Sin embargo, aquel 27 de marzo ocurrió algo inesperado, incluso para mí mismo. Supongo que un poco cansado de tantos complejos y omisiones, me lancé a exponer la reflexión que de verdad quería hacer, y en vez de preguntar a los ponentes cuántos asistentes esperaban al Aberri Eguna o qué opinaban de las penúltimas declaraciones de algún consejero locuaz, trasladé a Jon Idígoras la paradoja que había estado rumiando en los minutos anteriores: “Ha asegurado usted –le dije– que su deseo es que cada ciudadano pueda defender libremente cualquier opción. ¿Por qué entonces su partido ni siquiera ha sido capaz de condenar el asesinato de Gregorio Ordóñez, que murió por defender una opción distinta a la de HB?”. Idígoras escuchó asombrado aquella pregunta intempestiva y, con aplomo, todo hay que decirlo, improvisó una respuesta genérica y evasiva que terminó con invocaciones a Lasa, Zabala, Brouard y Muguruza. Mientras él hablaba yo me sujetaba las piernas debajo de la mesa para que nadie notase cómo me temblaban. Pensaba que mi pregunta no iba a tener mucho más recorrido, que aquello no daba más de sí, pero una reportera –Ana, qué bien la recuerdo– me tomó el relevo: “Ha hablado de la convivencia democrática que buscan para todos los ciudadanos –le recordó a un Idígoras al que ya empezaba a notársele cierta incomodidad–. ¿Qué tiene que ver eso con pegarle fuego a una furgoneta llena de ertzainas?”. El portavoz de HB volvió a su discurso maniqueo y a las comisarías y a Muguruza. Apenas dejó de hablar, un tercer periodista –creo que fue Joseba, o quizá Beatriz– formuló una nueva pregunta: “¿Cómo van a convencer a la sociedad de ese respeto que supuestamente anhelan cuando se ha visto a una persona de HB echando cal viva en el escaño de un político socialista?”. Idígoras mantuvo la serenidad, pero Adolfo Araiz, a su lado, no podía ocultar el nerviosismo. Hizo incluso un ademán de dar por concluida la rueda de prensa, pero aún hubo un par de preguntas más sobre las “movilizaciones” que HB había convocado días antes, y que se habían saldado con enfrentamientos y cuantiosos daños urbanos.

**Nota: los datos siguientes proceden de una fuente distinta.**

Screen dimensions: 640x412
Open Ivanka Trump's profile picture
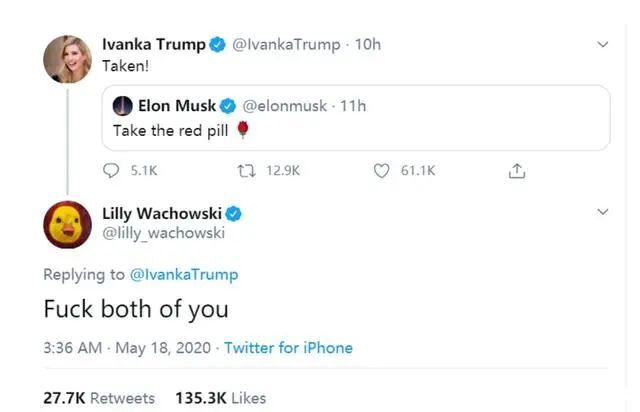(x=67, y=59)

Aquel 27 de marzo, cuando los periodistas salimos de la sede abertzale en la calle Nueva, había entre nosotros –al menos entre los que habíamos preguntado– un creciente sentimiento de orgullo: aquella no había sido una rueda de prensa como las demás, por fin habíamos dicho lo que pensábamos, esta vez sí que podríamos transcribir el encuentro sin ningún remordimiento de conciencia. Me habían temblado las piernas, sí, pero había descubierto que la libertad es una aspiración, incluso un derecho, pero también una conquista.

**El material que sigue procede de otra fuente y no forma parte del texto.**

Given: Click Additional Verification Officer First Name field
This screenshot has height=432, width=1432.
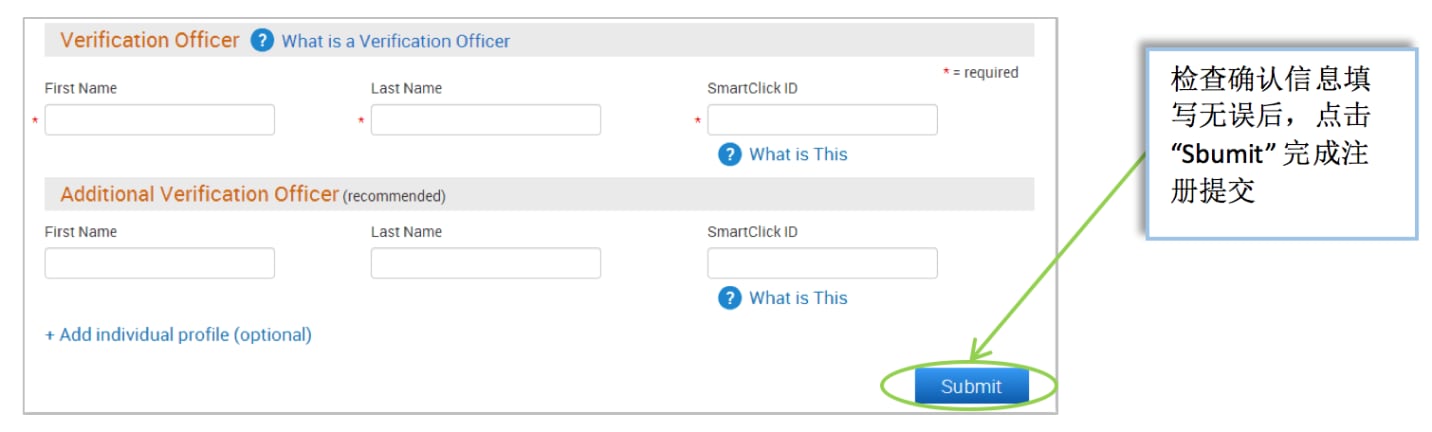Looking at the screenshot, I should tap(160, 263).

Javier Marrodán es licenciado en Ciencias de la Información, doctor en Comunicación por la Universidad de Navarra y profesor en ese mismo centro. Durante muchos años fue redactor de Diario de Navarra. Entre 2012 y 2014 dirigió el proyecto “Relatos de plomo: historia del terrorismo en Navarra”.

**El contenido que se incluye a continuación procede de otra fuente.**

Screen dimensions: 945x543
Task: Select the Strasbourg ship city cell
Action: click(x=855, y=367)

Está muy bien el artículo. Además de una historia alucinante, está muy bien contada. Muy bien. Gracias
Un relato muy clarificador e interesante, gracias a Periodistas como este se ha ayudado a combatir a ETA
Pequeños gestos de lucidez en una sociedad amodorrada por el miedo. No me extraña que salieran de allí con las conciencias más limpias. ¿Cómo se llegó a eso?